TEXT UNDER STUDY: Begin

Taregna, Bihar: In the end, spoilsport monsoon clouds eclipsed Taregna’s astronomical hopes. Unexpected clouds hung over the celebrity village from Tuesday evening. They hovered all morning and prevented a horde of tourists, astronomers and residents of nearby villages from witnessing the second last time the moon would devour the sun over India’s mainland this century.
But the 5,000-plus crowd cheered and whistled for a few minutes between 6.24am and 6.30am on Wednesday, when the village momentarily went dark, during the eclipse’s most exciting, so called “totality phase”.
“We managed to grab some pictures of the corona when the eclipse was partially visible for a while,” said Ritwick Parashar, an astrophysicist based out of Kolkata. “They won’t make great photos, but they are valuable research data nevertheless.” Parashar was among the several astronomers who had come from across India for the eclipse.
With extremely limited lodging facilities in Taregna, villagers had been working double-time to furnish the local hospital, which by virtue of being the tallest building, was expected to host visitors in its compound and terrace.
By 3am, the compound premises were completely packed. Added to the stargazers, were several companies of policemen, posted to counter a Bihar bandh (shut Bihar), issued by Maoist groups.

TEXT UNDER STUDY: End
COLLECTED MATERIAL: Begin

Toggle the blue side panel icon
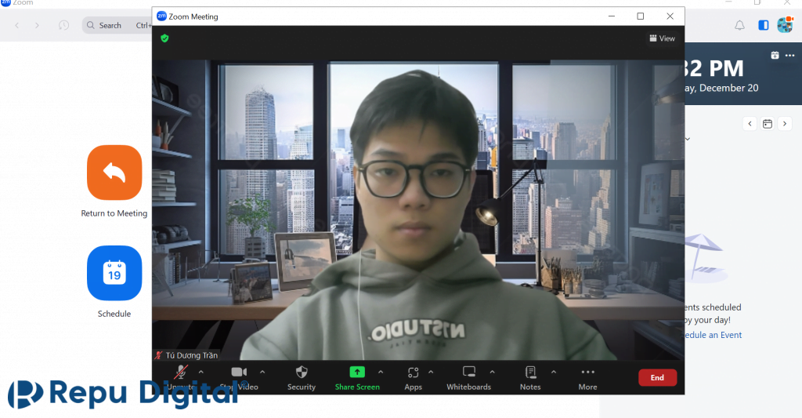802x418 pixels. [x=764, y=25]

COLLECTED MATERIAL: End

*TASK ITEM:* Pick up the report on the eclipse at Taregna after its last sentence and carry it forward. The data has no connection to the eclipse report.

*EXERCISE RESULT:*
Jacques Coulliere, a French social worker, who’d planned his India vacation just to watch the eclipse, was visibly disappointed. “I should have just gone to Varanasi. But it’s just bad luck. Maybe I will get lucky in Chile (where the next total eclipse will occur in 2012).
Meteorological department officials say there was always a 44% chance of the rain playing spoilsport, even when Nasa made its predictions. “ A low pressure system formed quite rapidly in the Bay of Bengal, during the last 48 hours and that pushed the rain clouds here,” said U.N. Sinha, a Met official.
Chief minister Nitish Kumar, who was also among the disappointed spectators here, put a positive spin to the event. “At least this means monsoons have come when we need them most. There will be good rain over the next few days.” A poor monsoon in Taregna has seen farmers plant less than 10% of the rice, they usually sow by late July.